Point of Origin (1978), John Mason |
For this my 150th post, I want to take a more critical look at what we consider to be ART and why we create it. In my travels I've seen lots of 'art', whether it be famously hung in a museum or spraypainted on city walls. My July 2020 Art of the Pacific Northwest series explored the art of six NW cities, including commissioned works such as sculptures and murals as well as some museum pieces. This geometric steel sculpture currently stands on the lawn outside the Boise (Idaho) Art Museum. Though simple and repetitive, the shapes allow us to frame the surrounding scenery and the metal captures reflected light and shadows.
Sometimes 'simple' makes sense but often the observer is left wondering why it is considered 'art'. Though I can understand and appreciate the collages of Robert Rauschenberg, I've never grasped the significance of his multi-paneled White Paintings of the 1950s. I get that it's challenging to paint a consistently unified color field absent of visible brushstrokes, but to repeat it multiple times doesn't seem interesting. And when they're displayed on white walls...nothing's there to see.
Fountain (1917), Duchamp |
You may recall Campbell's Soup Cans (1962) by Andy Warhol. When I was a child, my dad took his 3 boys to Bermuda and my mom made us wear shorts with the soup can pattern. Wearable art?!
On our 2017 trip to Palm Springs, the local art museum had a sculpture of a composition of trash bags. I guess you can make art out of anything, though I'm not sure this was recycling. The arranged 'trash bags' were almost cubical and covered in a shiny, wrinkled dark brown medium. Though surprising, it left me wondering how the sculpture was made and trying to find beauty in what my eyes saw as a pile of trash or glistening poop. Maybe it's a box of chocolates!
Roadkill, Andrew Wyeth |
When we see a sunset or a mountain landscape, we call it beauty, but when we paint (or photograph) it to share with others it becomes art. Animals also use beauty to get a reaction (from potential mates) much like artists from their observers. Andrew Wyeth used actual blood in a study of a dead squirrel for his painting Roadkill. You wouldn't know that unless you read his autobiography. The strong diagonal line seems to divide the painting in two.
Triptych Bleu I, II, III (1961), Miró |
Often artwork is judged or rejected and may be interpreted as controversial. Differences of opinion are expected when viewing works of art. Understanding why you like art or don't is part of the experience. Sometimes seeing it in person makes you appreciate it more, especially when exhibited as the artist intended.
I am also puzzled by art curators who exhibit unfinished paintings, such as The Athenaeum Portrait of George Washington by Gilbert Stuart.
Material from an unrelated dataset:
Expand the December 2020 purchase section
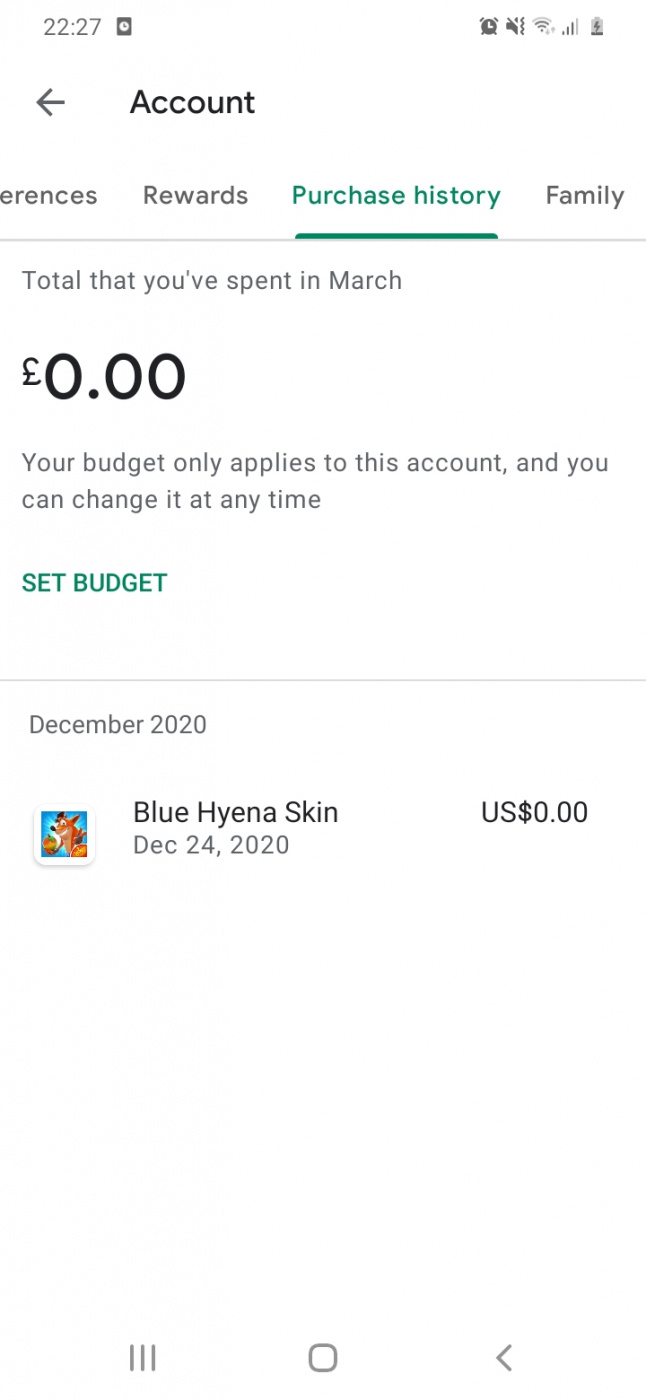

I suppose that it preserves the historical portrait as Gilbert's model for the rest of the images of our first President and the likeness of him on the dollar bill. There are many unfinished artworks out there, although I've only seen one of them in person at the Scottish National Gallery. This shows us how some artists work on sections of a painting at a time. I understand if the subject or artist dies before completing a painting, like Gustav Klimt, who left several unfinished works upon his death in 1918 from pneumonia (due to the Spanish flu).
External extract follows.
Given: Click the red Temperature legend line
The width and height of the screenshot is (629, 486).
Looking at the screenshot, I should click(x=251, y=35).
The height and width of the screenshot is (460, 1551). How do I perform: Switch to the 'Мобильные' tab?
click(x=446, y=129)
Check out the Met's article, Unfinished: Thoughts Left Visible, for examples of incomplete works intentionally or unintentionally left unfinished.
It's particularly telling when museum personnel are unable to determine which end is up, as with Henri Matisse's Le Bateau (1953) which hung for 47 days at the Museum of Modern Art in 1961. It took a museum patron to pose the question as to whether it was upside down. Imagine how many people viewing a work of art would agree that it's actually 'art' and further that it's 'good'.